▶ **Task directions**:
Look below for the line containing "You are a computer-use agent. The"; write out that line and each one after it to the end, exactly, and nothing else.
- - -
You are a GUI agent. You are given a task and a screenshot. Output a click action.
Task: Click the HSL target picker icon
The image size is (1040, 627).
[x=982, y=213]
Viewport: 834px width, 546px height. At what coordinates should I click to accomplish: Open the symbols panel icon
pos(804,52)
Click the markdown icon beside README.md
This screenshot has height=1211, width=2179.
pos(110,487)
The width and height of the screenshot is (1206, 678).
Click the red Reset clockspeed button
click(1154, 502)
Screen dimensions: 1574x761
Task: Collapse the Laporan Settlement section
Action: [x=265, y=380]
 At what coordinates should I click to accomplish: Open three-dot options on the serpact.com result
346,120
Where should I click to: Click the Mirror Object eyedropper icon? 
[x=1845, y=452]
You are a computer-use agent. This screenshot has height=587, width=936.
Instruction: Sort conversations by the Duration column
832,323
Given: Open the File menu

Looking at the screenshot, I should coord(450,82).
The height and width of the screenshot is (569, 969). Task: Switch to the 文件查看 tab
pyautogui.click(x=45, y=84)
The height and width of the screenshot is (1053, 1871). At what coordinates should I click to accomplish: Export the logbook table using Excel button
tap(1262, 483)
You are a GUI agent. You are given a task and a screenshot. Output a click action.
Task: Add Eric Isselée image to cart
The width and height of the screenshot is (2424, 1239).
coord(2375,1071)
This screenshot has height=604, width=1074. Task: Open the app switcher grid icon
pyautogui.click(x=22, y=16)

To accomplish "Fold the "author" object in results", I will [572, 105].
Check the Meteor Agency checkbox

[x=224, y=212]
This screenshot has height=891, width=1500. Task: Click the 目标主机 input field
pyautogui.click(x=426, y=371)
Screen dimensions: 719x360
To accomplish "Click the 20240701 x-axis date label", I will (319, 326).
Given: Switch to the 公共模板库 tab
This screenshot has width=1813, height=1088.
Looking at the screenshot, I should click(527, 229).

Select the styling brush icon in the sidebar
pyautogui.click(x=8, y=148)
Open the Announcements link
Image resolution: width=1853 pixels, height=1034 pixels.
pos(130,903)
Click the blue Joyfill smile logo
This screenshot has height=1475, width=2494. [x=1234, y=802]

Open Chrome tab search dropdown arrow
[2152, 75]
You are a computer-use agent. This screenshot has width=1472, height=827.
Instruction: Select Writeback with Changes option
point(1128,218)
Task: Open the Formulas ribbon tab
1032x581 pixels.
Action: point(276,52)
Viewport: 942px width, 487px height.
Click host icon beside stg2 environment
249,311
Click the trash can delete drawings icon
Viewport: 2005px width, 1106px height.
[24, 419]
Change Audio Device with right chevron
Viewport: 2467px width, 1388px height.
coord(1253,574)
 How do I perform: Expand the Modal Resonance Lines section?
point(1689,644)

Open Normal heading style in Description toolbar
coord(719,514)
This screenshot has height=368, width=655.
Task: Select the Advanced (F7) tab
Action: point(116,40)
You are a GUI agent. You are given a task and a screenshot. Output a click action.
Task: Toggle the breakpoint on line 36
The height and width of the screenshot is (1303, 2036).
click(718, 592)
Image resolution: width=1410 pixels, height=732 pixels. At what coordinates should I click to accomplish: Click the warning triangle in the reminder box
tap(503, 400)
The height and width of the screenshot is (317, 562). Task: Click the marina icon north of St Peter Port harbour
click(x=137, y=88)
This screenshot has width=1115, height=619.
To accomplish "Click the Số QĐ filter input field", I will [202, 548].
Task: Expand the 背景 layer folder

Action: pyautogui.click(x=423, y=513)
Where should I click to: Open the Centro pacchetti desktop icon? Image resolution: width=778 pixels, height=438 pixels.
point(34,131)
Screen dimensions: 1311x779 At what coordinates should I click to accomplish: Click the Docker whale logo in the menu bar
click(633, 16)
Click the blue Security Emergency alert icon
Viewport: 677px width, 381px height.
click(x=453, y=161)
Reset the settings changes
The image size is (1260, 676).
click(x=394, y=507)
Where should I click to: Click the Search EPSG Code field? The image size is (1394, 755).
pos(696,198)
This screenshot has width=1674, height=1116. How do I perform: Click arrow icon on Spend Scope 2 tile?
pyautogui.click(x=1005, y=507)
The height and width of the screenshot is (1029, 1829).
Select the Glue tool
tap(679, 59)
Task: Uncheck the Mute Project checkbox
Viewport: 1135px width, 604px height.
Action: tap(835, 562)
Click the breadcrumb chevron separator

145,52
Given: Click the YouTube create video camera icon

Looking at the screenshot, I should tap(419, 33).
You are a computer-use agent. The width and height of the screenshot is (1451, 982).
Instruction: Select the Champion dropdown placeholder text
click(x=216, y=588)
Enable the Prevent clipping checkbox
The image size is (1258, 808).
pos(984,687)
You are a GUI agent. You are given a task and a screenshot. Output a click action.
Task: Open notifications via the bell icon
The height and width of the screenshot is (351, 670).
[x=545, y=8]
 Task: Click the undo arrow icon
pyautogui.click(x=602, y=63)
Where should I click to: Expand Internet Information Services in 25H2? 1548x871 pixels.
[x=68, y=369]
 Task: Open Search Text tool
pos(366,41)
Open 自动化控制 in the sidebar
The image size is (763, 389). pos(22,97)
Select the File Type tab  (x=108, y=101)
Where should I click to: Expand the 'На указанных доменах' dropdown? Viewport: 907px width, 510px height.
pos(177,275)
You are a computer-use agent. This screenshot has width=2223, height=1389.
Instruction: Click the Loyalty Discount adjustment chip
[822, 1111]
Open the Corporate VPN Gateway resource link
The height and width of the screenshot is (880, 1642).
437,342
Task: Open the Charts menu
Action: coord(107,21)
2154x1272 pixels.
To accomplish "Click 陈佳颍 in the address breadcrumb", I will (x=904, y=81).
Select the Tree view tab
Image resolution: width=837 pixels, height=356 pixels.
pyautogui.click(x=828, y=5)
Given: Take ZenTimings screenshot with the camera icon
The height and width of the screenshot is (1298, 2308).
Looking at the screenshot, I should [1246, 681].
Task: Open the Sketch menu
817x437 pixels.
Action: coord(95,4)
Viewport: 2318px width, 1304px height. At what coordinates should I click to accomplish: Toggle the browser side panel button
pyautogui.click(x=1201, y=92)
- - -
▶ **Answer section**:
You are a computer-use agent. The width and height of the screenshot is (1451, 982).
Instruction: Select the Champion dropdown placeholder text
click(x=216, y=588)
Enable the Prevent clipping checkbox
The image size is (1258, 808).
pos(984,687)
You are a GUI agent. You are given a task and a screenshot. Output a click action.
Task: Open notifications via the bell icon
The height and width of the screenshot is (351, 670).
[x=545, y=8]
 Task: Click the undo arrow icon
pyautogui.click(x=602, y=63)
Where should I click to: Expand Internet Information Services in 25H2? 1548x871 pixels.
[x=68, y=369]
 Task: Open Search Text tool
pos(366,41)
Open 自动化控制 in the sidebar
The image size is (763, 389). pos(22,97)
Select the File Type tab  (x=108, y=101)
Where should I click to: Expand the 'На указанных доменах' dropdown? Viewport: 907px width, 510px height.
pos(177,275)
You are a computer-use agent. This screenshot has width=2223, height=1389.
Instruction: Click the Loyalty Discount adjustment chip
[822, 1111]
Open the Corporate VPN Gateway resource link
The height and width of the screenshot is (880, 1642).
437,342
Task: Open the Charts menu
Action: coord(107,21)
2154x1272 pixels.
To accomplish "Click 陈佳颍 in the address breadcrumb", I will (x=904, y=81).
Select the Tree view tab
Image resolution: width=837 pixels, height=356 pixels.
pyautogui.click(x=828, y=5)
Given: Take ZenTimings screenshot with the camera icon
The height and width of the screenshot is (1298, 2308).
Looking at the screenshot, I should [1246, 681].
Task: Open the Sketch menu
817x437 pixels.
Action: coord(95,4)
Viewport: 2318px width, 1304px height. At what coordinates should I click to accomplish: Toggle the browser side panel button
pyautogui.click(x=1201, y=92)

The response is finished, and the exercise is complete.